Yes. Mast cells line your nose, airways, and skin, and they can be set off by irritants that have nothing to do with a food allergy. When your overall mast cell load is high, fragrances and chemical fumes become one more trigger that tips an already full system into symptoms.
Why am I suddenly reacting to a perfume I used to tolerate?
The perfume probably is not what changed. Your baseline load did. As stress, poor sleep, hormones, infections, and other exposures stack up, the threshold for a visible reaction drops, and a scent you wore for years can start to set you off.
Is chemical sensitivity the same as an allergy?

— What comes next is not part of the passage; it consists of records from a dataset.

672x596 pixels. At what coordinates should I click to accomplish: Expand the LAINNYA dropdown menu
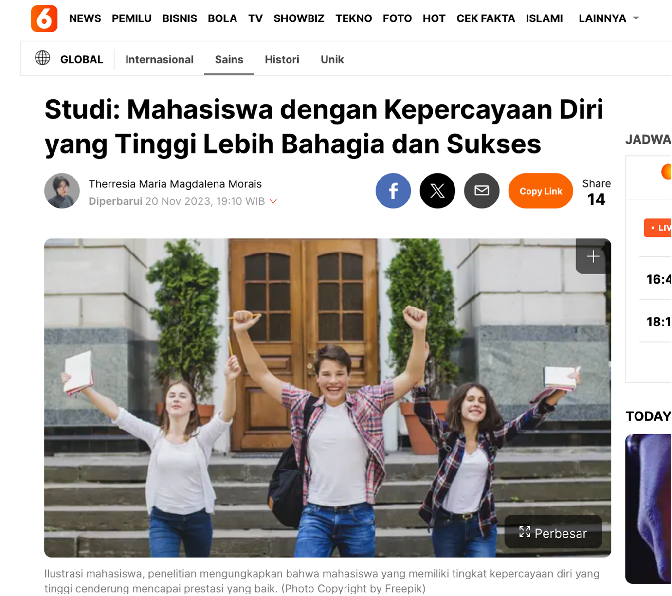[609, 18]
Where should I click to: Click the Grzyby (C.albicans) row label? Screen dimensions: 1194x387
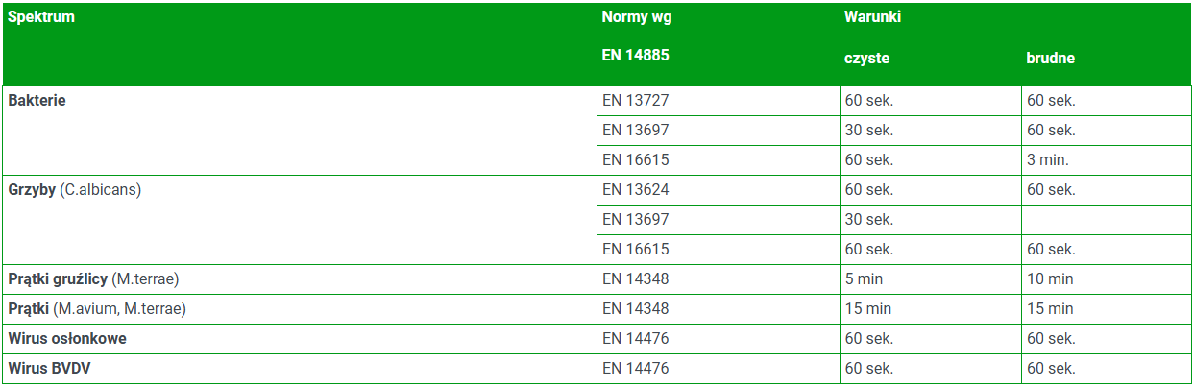click(75, 189)
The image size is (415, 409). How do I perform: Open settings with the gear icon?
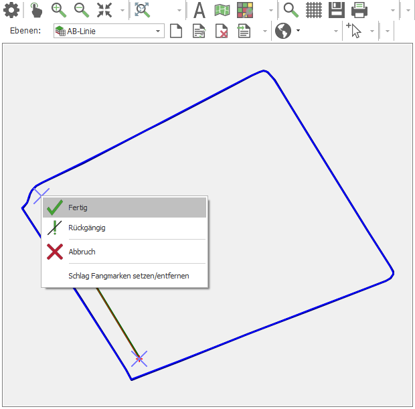click(11, 10)
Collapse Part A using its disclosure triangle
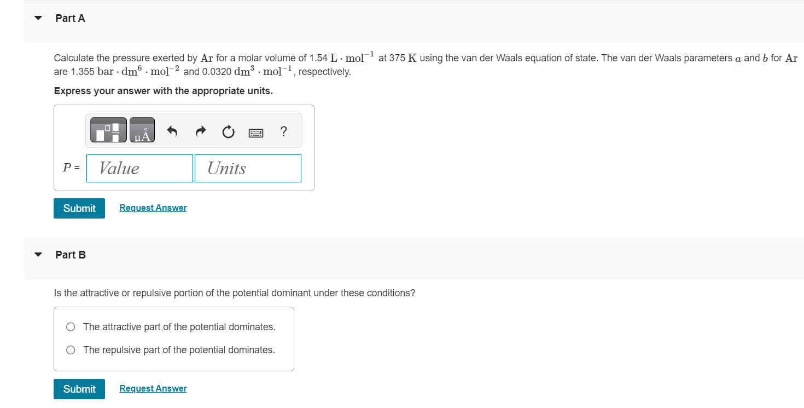 [x=38, y=18]
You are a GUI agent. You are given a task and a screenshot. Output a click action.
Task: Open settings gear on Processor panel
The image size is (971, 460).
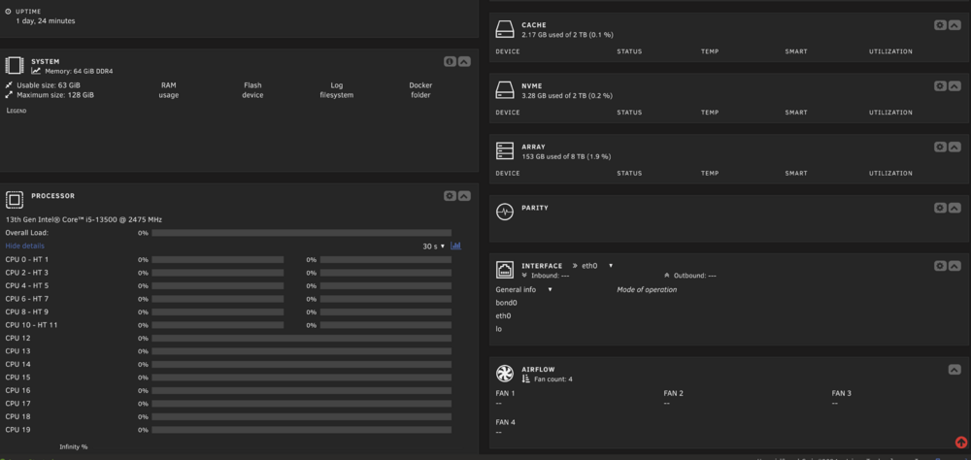coord(451,196)
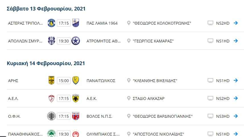Click location pin for ΣΤΑΔΙΟ ΑΛΚΑΖΑΡ
The height and width of the screenshot is (137, 244).
(129, 98)
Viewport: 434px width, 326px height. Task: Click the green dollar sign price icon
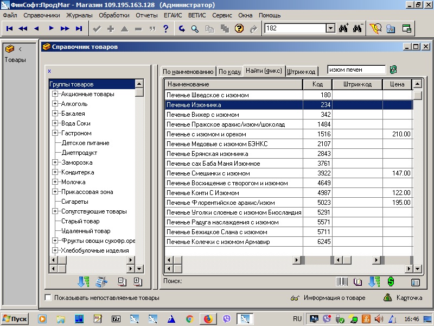click(391, 282)
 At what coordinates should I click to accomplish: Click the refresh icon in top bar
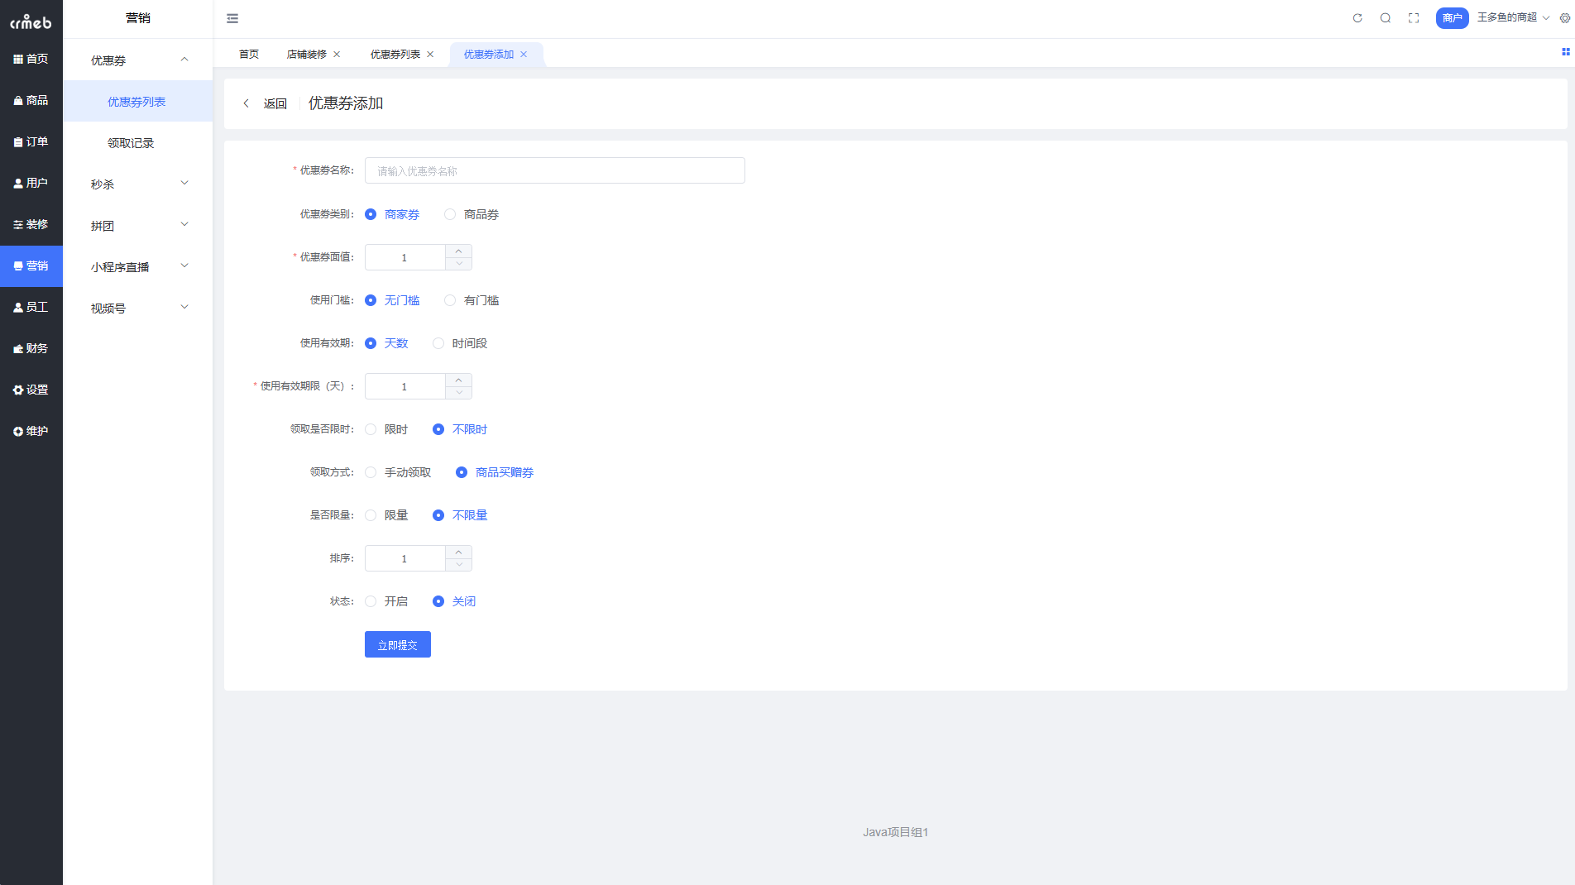click(1357, 18)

Usually not. A true allergy runs through IgE antibodies and shows up on testing. Most MCAS-related chemical reactivity works through sensory nerves and a non-IgE pathway instead, which is why allergy tests can come back negative while you are clearly still reacting.
Is MCS (Multiple Chemical Sensitivity) the same as MCAS?
They are not interchangeable. MCS is a descriptive label for the symptom pattern, while MCAS describes a mechanism of mast cell activation. The mast cell and sensory nerve link is one explanation for why chemical sensitivity happens, though diagnosing either one belongs with a clinician rather than a self-assessment.
How do I reduce fragrance and chemical triggers at home?
Start where you spend the most time. Switch to fragrance-free laundry and cleaning products, skip the plug-ins and scented candles, and run a HEPA air purifier in the bedroom. The aim is to make home a low-load zone so your system has somewhere to recover between the exposures you cannot avoid.